Catholic archdiocese in France

The Archdiocese of Strasbourg (Archidioecesis Argentoratensis o Argentinensis; Archidiocèse de Strasbourg; Erzbistum Straßburg; Ärzbischofsìtz Strossburi(g)) is a Latin Church ecclesiastical territory or archdiocese of the Catholic Church in France, first mentioned in 343 AD.

It is one of nine archbishoprics in France that has no suffragan dioceses. It is the only archdiocese which is exempt and not within the ecclesiastical province of a metropolitan.

The current archbishop is Pascal Delannoy, who was installed on 21 April 2024.

== History ==
The Diocese of Strasbourg was first mentioned in connection with a council held in Cologne c. 346, summoned to depose its archbishop. The document reporting the council has been attacked as a forgery, and it has been argued that there was no such council. Archeological diggings below the current Saint Stephen's Church, Strasbourg (Saint-Étienne) in 1948 and 1956 have unearthed the apse of a church dating back to the late 4th or early 5th century, considered the oldest church in Alsace. It is supposed that this was the first seat of the diocese.

Since Carolingian times, the diocese belonged to the ecclesiastical province of the Archbishopric of Mainz.

On 20 April 742, the Austraasian Mayor of the Palace Carloman, son of Charles Martel, held a council of his bishops and lay leaders. It was presided over by the papal legate, Archbishop Boniface of Mainz, and among the participants was Bishop Eddo (Heddo, Eddanus) of Strasbourg.

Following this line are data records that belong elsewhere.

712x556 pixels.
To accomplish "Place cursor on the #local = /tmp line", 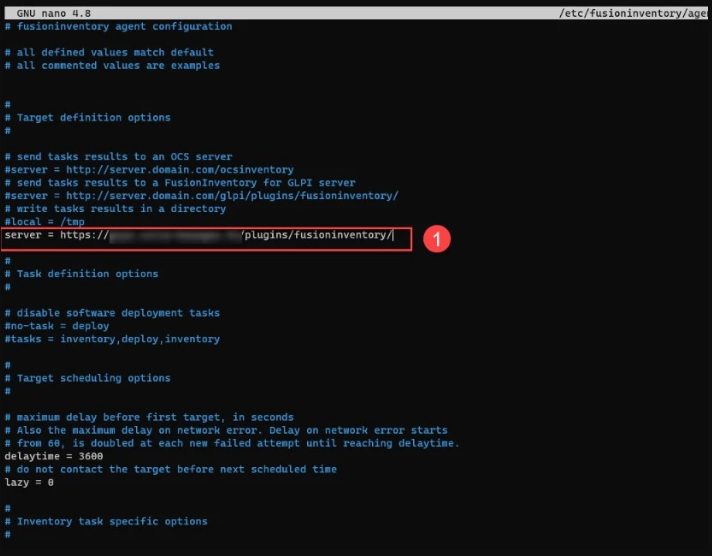I will (45, 222).
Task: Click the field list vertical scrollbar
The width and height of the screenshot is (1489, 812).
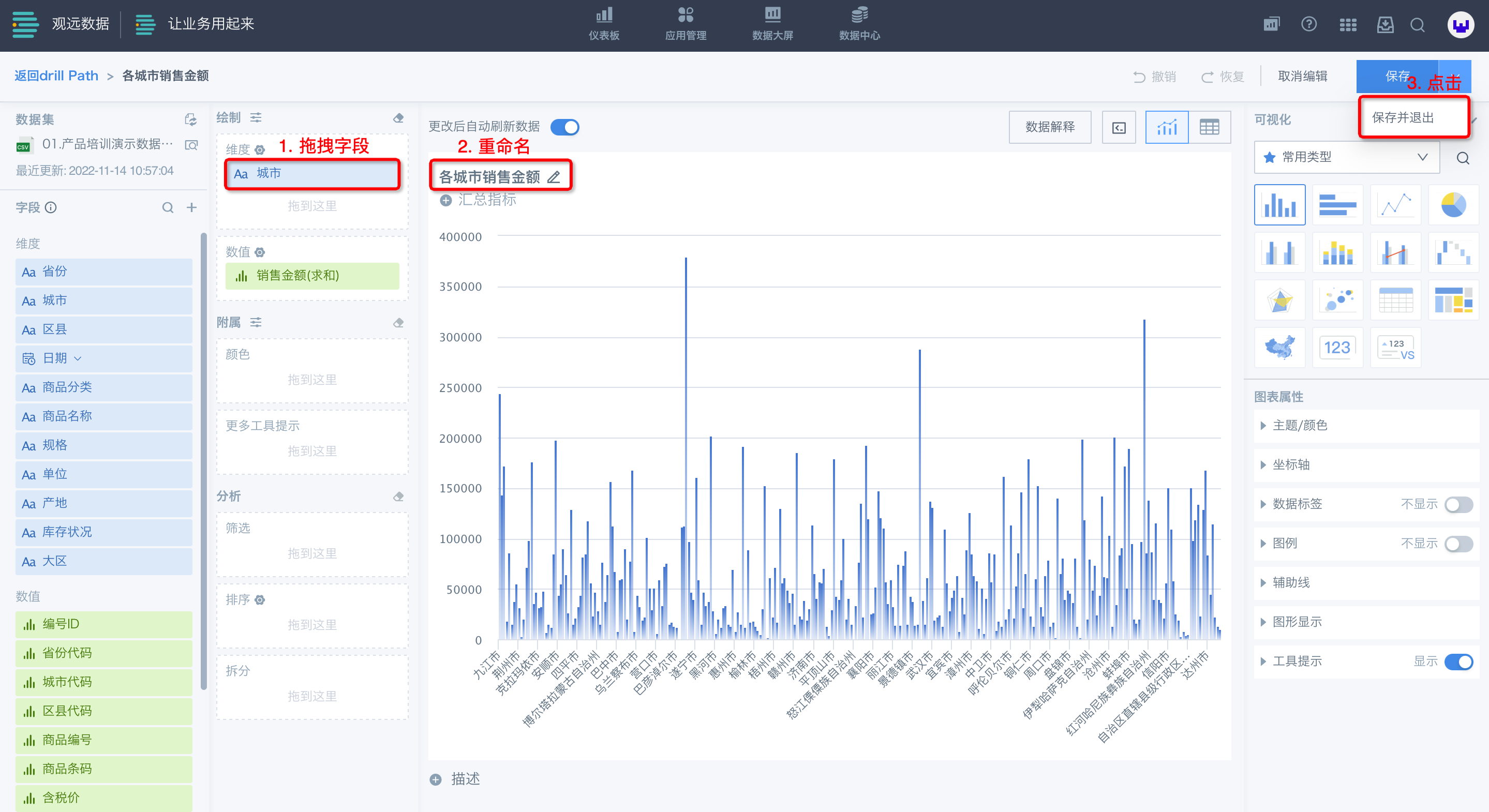Action: pyautogui.click(x=203, y=462)
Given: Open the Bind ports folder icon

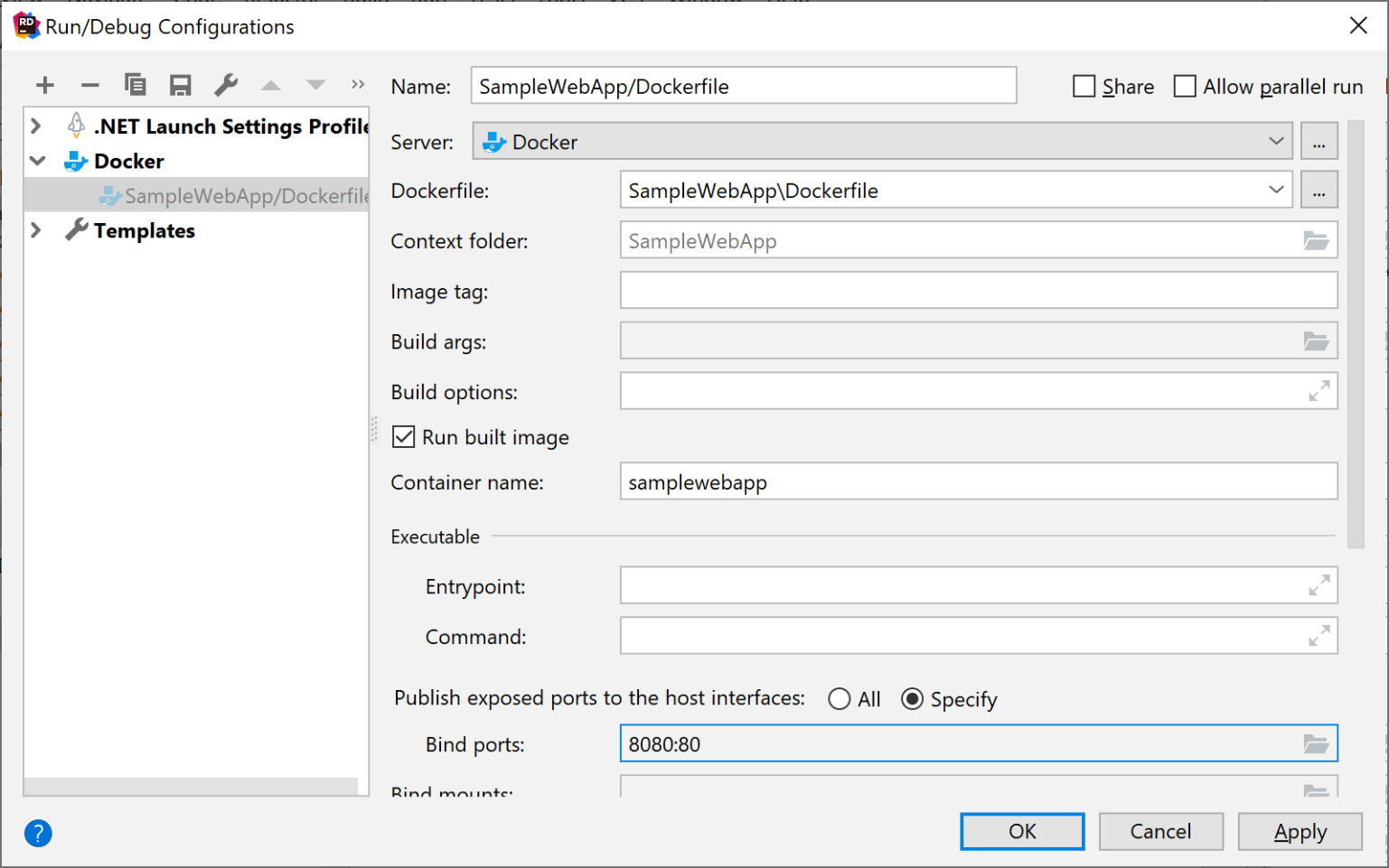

The bishop also was the ruler of an ecclesiastical principality (prince-bishopric) in the Holy Roman Empire during the Middle Ages and Early Modern period until the Reichsdeputationshauptschluss (1803). He held the title of Count already in Carolingian times. The right to coin money was granted to the bishops by Charlemagne, and renewed by Louis the German in 873, by Otto II in 974, and by Otto III in 988.

There had been such strife between Bishop Baldramus (888–906) and the people (plebs) of Strasbourg that King Louis had been forced to pay the city a visit in 905, and negotiate a concord. Under the new bishop, Otbertus (906–913), the strife returned, and, in 912, the bishop was driven out of the city and took refuge in Rotburg, while laying Strasbourg under his interdict. A plot was formed to get rid of Otbertus entirely, and on 30 August 913 he was murdered.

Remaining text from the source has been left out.